I am hoping that when (IF) it's time for me to return to work, Genevieve will be sleeping longer than 2 hours in a row at night.  Oh God, please let this be so!  I don't know how people go to work after more than a year of not sleeping longer than 4 hours in a row (and 4 hours in a row has only happened a handful of times).  I hate playing the "what if" game, but...What if Genevieve has true allergies to all of these foods she's now "sensitive"?  I am going to have to make sure she has safe foods to take to daycare.  If I am able to continue breastfeeding, I am going to have to continue avoiding her allergens.  I'm not sure I can do that and work since I have to make everything from scratch.  Maybe she'll want to wean earlier anyway, so I know this could be totally irrelevant.  Remember this is kind of stream of consciousness writing. I would be sad to have to wean her before we are both truly ready.   
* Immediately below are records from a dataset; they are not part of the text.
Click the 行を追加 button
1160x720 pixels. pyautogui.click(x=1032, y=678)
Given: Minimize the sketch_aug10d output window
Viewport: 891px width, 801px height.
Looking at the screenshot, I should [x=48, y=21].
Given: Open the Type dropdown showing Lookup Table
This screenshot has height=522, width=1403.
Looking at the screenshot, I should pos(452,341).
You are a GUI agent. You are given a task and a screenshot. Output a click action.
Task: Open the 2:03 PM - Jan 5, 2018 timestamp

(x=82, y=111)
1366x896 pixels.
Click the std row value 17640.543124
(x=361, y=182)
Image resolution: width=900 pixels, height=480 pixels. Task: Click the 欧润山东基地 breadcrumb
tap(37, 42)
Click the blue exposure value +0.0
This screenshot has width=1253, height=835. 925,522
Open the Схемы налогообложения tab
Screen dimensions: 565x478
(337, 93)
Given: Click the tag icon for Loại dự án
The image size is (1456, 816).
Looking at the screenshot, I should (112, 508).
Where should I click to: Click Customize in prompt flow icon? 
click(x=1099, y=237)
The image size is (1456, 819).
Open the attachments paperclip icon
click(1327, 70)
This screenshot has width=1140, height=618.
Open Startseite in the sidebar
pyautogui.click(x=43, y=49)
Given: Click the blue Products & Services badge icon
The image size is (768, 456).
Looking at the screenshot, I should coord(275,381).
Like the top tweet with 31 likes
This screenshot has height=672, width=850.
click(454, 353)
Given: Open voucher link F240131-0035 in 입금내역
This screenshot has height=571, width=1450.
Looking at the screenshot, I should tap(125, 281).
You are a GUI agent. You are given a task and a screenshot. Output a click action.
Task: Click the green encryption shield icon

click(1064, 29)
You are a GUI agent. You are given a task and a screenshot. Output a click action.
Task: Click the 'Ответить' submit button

God knows best.  His plans are always better than our plans.  He has proven that to me time and time again, so I just have to remember to pray to and rest in Him.  It is late, so I'm not even going to edit this before posting.  The perfectionist in me usually proofreads and waits until the next day to post.  I'm gonna be cah-razy now and hit the publish button!  


2 comments:

  1. Hi, I saw that you visited my blog: http://proteinintolerantchild.blogspot.com a few months back. I apologize that I didn't respond. Life got very busy and unfortunately I simply had to let my blog go for quite a while. Thanks for reading! I hope your journey with your little one is a little smoother and her tummy troubles are under control. It sounds like you are still dealing with it, and you probably will for quite a while.

    Speaking from experience, it is a very frustrating and sometimes depressing issue. I now have 2 little PICs (Lil Z who is almost 5 and Manamal who is 20 months old). It was much easier the second time around, though.

    Lil Z and Manamal have outgrown everything but gluten and peanuts, but I swear there are certain things that bother them still, and I just can't nail them down.

    Good luck, and thank you so much for reading my blog.

    ReplyDelete
  2. Thanks for connecting with me, Michelle. I appreciate you reaching out. Yes, we are still dealing with food protein issues and are exploring the possibility of my little one having Eosinophilic Colitis. Allergy testing and an upper and lower GI scope are on the horizon. It gives me hope that your little ones have outgrown most food intolerances. I am hopeful this is just a small wrinkle in time.
    Take care, and thank you for sharing your experiences through a blog.